Chatbots And Modernised IT Support
So where do you need to be on the maturity journey for chatbots to be appropriate? How do they improve and modernise IT support as we currently know it?
The bigger reason this is so relevant, is that our customers ask “what must we have in place to make this a reality?”.
According to Gartner analysts:
“By 2021, more than 50 percent of enterprises will be spending more per annum on bots and chatbot creations than on traditional mobile app developers”.
How To Get A Return On Investment On Chatbots?
What abilities, capabilities, technologies and supporting processes should be embedded to ensure the adoption of new technologies? How to ensure that they deliver not only on ROI but on results and business objectives for improved productivity and experience?
At the most basic level, it is about the quality of the underlying data used to inform the chatbots. The integration of front-end communication channels can only satisfy user requests if they are able to access information that is accurate. Thus, there is a technical requirement to integrate chatbots into an existing ITSM tool (suite). Alternatively, a new toolset for any organisation can also be used. It is about having real-time information feeding it that provides the required level of service expected by users.
Service requests are primarily managed by the service desk. Therefore whichever chatbot technology is chosen, it must route users seamlessly if it cannot answer the question through the appropriate escalations to match their expectations. People don’t want to be ‘passed around’ from one support channel to another. For example, from self-service to email, to telephone.
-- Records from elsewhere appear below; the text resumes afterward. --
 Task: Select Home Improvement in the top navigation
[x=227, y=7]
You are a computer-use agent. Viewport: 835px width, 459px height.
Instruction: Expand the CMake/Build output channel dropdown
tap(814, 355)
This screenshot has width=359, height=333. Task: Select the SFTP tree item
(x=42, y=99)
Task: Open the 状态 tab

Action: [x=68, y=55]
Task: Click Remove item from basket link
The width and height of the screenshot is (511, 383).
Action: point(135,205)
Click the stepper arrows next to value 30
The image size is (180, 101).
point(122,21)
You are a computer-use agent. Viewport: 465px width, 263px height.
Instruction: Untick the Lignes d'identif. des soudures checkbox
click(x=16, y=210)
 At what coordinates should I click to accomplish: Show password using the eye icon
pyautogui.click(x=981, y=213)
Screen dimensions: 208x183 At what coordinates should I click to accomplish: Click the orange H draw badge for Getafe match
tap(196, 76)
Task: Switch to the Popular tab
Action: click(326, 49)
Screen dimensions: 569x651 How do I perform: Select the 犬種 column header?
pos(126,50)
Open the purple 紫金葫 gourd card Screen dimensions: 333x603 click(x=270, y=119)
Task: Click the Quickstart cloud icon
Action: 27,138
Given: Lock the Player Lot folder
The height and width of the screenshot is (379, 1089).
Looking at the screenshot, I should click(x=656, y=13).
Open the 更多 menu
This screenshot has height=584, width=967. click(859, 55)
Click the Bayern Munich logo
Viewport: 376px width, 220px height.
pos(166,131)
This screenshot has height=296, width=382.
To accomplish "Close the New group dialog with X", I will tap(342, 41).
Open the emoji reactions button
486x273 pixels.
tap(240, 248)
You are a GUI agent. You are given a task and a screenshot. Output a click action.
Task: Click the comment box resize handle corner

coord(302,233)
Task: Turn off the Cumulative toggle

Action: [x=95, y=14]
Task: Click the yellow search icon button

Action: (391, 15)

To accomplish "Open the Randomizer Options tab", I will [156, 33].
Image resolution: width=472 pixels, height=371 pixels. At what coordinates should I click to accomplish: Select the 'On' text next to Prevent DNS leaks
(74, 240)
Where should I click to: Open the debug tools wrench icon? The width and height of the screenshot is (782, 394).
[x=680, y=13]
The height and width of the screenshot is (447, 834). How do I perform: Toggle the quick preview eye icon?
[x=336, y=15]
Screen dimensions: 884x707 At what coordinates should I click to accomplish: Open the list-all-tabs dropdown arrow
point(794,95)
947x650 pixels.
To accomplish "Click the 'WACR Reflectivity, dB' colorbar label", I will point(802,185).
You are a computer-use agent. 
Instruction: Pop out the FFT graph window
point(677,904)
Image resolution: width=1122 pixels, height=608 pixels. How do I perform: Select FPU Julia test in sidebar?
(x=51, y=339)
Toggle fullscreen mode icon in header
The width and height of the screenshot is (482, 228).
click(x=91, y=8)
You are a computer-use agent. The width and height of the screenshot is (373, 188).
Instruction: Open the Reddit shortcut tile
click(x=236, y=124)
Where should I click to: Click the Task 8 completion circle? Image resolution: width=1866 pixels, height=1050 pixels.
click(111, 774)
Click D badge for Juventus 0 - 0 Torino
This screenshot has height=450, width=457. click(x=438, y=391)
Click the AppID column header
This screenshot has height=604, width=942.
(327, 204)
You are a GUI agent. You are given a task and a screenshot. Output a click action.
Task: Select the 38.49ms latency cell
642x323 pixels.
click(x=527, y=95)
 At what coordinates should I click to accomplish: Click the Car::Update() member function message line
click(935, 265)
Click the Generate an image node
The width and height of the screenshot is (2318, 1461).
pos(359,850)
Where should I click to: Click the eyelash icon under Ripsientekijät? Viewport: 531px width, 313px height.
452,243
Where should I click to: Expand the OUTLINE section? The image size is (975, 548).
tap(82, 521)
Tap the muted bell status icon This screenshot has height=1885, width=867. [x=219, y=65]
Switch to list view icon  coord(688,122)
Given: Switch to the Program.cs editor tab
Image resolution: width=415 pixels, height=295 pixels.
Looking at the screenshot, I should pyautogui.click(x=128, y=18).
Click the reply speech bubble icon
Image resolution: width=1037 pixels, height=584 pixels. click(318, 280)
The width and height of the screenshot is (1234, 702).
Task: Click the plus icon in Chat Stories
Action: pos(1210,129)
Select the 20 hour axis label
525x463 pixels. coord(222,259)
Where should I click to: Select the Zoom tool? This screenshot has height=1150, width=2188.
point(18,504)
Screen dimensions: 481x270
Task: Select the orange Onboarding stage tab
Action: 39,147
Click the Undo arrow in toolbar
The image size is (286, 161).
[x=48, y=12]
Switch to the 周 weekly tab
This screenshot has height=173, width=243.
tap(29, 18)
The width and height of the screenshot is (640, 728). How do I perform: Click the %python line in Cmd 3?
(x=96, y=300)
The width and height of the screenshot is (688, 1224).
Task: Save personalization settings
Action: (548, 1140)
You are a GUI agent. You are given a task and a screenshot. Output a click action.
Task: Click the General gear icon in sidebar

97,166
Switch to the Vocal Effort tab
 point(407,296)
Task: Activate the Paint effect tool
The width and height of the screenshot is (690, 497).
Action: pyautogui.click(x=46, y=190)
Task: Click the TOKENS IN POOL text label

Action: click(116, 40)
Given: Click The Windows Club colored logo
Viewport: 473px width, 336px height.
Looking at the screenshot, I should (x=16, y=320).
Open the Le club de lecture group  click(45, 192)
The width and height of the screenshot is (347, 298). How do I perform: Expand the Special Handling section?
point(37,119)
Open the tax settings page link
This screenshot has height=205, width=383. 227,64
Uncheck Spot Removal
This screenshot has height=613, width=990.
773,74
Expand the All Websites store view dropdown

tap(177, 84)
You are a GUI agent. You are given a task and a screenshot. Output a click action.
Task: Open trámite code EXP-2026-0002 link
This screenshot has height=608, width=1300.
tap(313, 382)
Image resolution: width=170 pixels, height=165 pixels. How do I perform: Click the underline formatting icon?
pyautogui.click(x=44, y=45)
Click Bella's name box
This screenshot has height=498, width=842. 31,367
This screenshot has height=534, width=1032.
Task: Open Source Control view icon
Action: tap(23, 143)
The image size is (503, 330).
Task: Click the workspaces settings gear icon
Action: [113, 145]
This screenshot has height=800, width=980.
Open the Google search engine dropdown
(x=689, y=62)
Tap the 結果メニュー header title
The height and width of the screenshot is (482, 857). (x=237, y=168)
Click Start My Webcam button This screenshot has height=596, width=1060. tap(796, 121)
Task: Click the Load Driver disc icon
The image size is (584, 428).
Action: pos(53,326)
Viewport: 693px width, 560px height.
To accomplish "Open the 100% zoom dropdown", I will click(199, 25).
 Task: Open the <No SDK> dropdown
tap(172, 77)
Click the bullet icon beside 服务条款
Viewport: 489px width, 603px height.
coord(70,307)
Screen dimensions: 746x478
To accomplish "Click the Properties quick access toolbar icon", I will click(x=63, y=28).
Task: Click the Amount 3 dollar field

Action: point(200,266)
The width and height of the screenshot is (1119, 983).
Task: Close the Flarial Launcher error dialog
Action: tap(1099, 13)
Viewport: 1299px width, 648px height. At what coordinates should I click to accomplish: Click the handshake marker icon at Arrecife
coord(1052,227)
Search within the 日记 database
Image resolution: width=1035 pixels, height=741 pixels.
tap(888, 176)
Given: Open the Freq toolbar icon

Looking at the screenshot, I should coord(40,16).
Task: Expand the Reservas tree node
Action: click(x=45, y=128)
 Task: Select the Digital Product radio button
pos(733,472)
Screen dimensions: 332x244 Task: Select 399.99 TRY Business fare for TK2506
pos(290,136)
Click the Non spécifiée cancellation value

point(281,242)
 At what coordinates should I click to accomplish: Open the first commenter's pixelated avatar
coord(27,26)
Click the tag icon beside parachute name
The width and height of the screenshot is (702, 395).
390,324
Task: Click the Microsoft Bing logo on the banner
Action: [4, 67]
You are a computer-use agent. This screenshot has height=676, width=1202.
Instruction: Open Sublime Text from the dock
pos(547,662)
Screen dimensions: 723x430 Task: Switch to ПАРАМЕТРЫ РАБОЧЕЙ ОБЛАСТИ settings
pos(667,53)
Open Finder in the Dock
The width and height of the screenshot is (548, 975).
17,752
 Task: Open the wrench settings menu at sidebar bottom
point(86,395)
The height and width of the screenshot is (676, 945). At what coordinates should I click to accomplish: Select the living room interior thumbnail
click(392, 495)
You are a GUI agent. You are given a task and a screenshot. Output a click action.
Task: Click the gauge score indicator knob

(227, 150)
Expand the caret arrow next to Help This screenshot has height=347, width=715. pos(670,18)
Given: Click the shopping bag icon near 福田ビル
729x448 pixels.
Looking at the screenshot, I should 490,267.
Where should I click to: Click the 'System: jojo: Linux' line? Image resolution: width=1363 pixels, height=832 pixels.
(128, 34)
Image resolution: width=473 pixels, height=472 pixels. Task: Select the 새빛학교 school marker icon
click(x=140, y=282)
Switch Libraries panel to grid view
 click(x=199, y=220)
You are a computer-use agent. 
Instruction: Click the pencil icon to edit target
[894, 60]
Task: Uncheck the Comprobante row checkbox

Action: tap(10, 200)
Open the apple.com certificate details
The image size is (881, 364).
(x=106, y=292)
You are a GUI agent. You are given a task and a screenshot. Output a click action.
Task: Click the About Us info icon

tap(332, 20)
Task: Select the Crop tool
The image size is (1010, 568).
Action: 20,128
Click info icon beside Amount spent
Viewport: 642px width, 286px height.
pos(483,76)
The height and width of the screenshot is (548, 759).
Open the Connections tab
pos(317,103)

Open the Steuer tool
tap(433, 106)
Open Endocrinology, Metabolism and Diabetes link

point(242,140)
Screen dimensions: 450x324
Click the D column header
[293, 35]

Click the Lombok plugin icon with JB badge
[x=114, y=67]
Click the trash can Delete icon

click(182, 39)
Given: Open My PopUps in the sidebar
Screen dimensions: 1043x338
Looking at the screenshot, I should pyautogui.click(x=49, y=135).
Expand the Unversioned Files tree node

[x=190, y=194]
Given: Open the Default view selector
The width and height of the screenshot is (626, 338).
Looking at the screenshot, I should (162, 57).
Top 5 Chatbot Trends To Look Out For In 2022:
Chatbots For Payments:
More bots will be connected with payment systems such as Paypal, digital wallets, and other payment gateways in 2022, allowing users to make payments without ever leaving the platform. By connecting with the payment infrastructure, you may provide your chatbot with enough data to support conversation-driven upselling to your consumers. The same may be utilised to deliver updates on a user’s transaction data, payment confirmation, expense records, and so on, resulting in a high level of user confidence and retention.
According to a Forbes article, voice searches will account for more than half of all queries by 2022. Digital users prefer messaging solutions with voice and text-based interfaces, according to Accenture research. “Ok Google, what’s on my schedule today?” is a common way for users to start their days. It’s all about giving your customers a seamless experience with your company, and voice-driven chatbots can help you do that.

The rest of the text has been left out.